Holidays like Mother’s Day or Father’s Day can be difficult for those who are the new spouse of a divorced parent. Let’s talk for a moment about the aspect of divorce I think of as the “unsung hero” category (not all heroes wear capes, and not all of these folks are heroes). I’m talking about stepparents. Maybe it’s the Disneyfication or the horror stories definitely founded in reality, but stepparents quite possibly have the most difficult job--you can argue for this at any rate. There are those stepparents who fill in for the other parent better than the biological mother or father, but never earn the title of “mom” or “dad’; they usually just go by their first name. There are stepparents who step into the role full of eagerness to love and protect, but they find resentment and aggression. How can a person functioning in this role encourage a relationship with the child in a healthy manner? What factors help or hurt this development?
Your stepchild or stepchildren will trust you and your motives if you are supportive. Remember, your support doesn’t just apply to them. Children watch how you treat their parent, and if they see that you are supportive and trustworthy of their mother or father, then they are more likely to willingly develop a friendship with you. Another more difficult aspect is supporting the other parent. Obviously, there are circumstances where the other parent does not warrant much support and protecting the child is the top priority, however, if the child sees your support of both parents, he or she will respect and trust you.

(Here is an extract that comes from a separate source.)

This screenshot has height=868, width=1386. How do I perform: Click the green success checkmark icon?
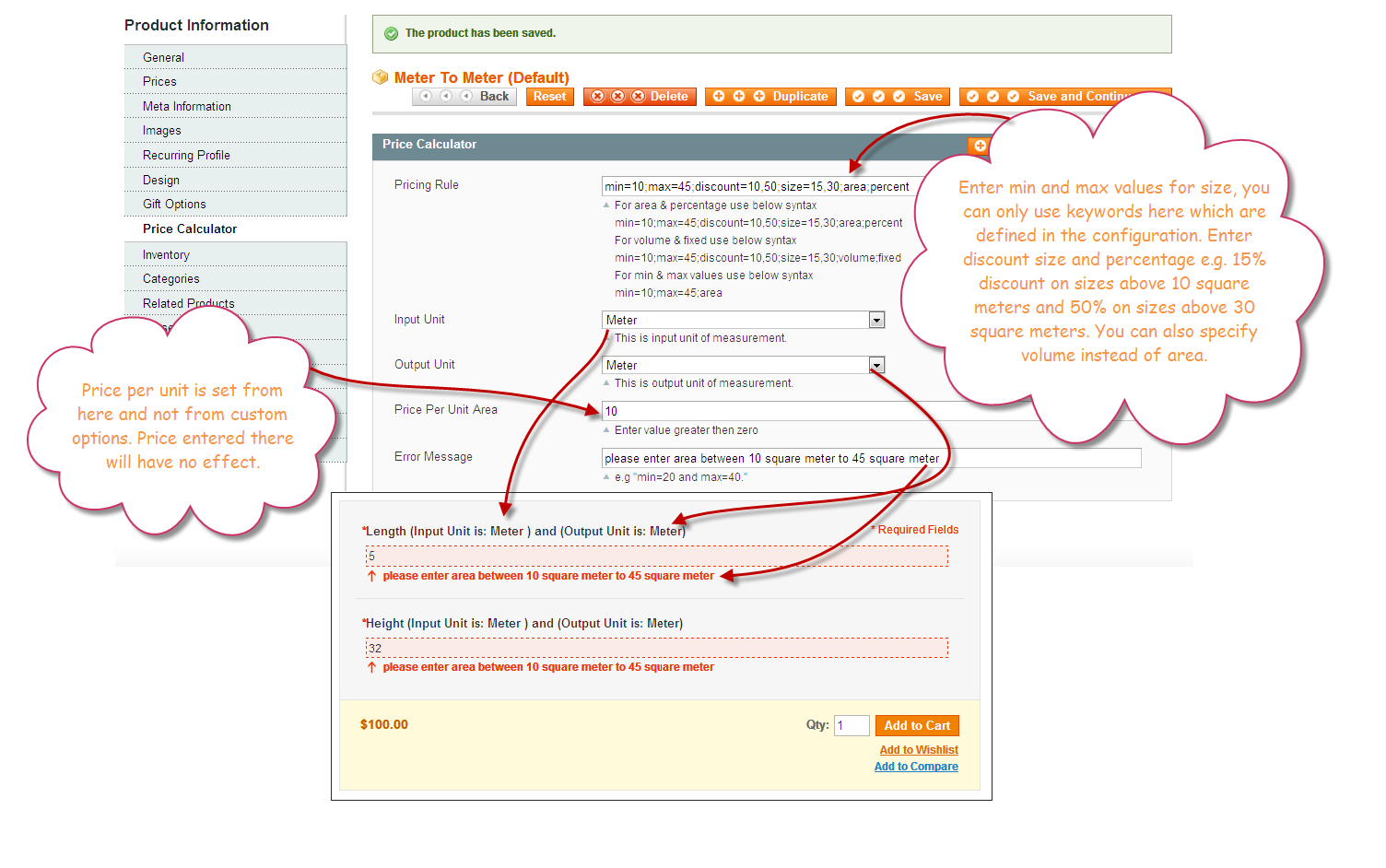391,34
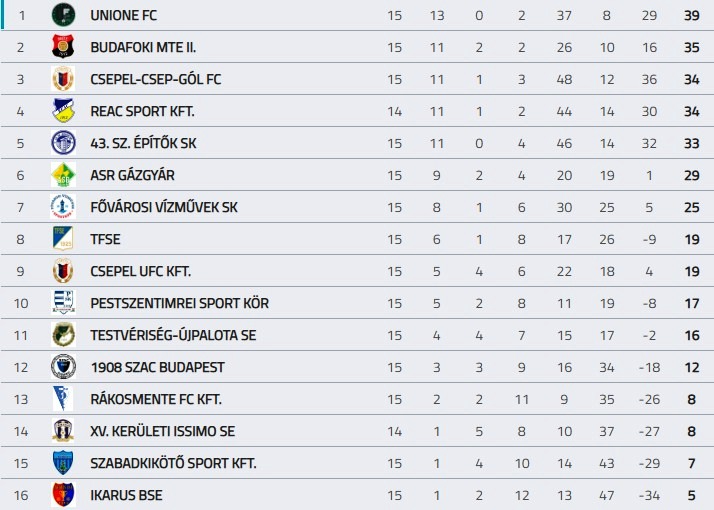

This sounds simple, but with any unknown territory we develop expectations. Evaluate your expectations and decide whether or not they are unrealistic. Unrealistic expectations will set you up for a host of emotions you don’t need to deal with when trying to develop a relationship with your step children.
The Idea of Family
One article I read amongst the myriad of articles I read for this blog stated that your stepchild needs to have a feeling of kinship or family towards you. Building trust, leaving discipline to the biological parent, showing support and empathy, communicating and encouraging communication, all help develop this bond--which encourages the feeling of family.
Don’t give up on your stepchild. Losing what was your family shakes your security, even as an adult. Be there for the child, but remember these three things: be supportive, have realistic expectations, and promote a family atmosphere. It’s about to get better, and we’re here to help!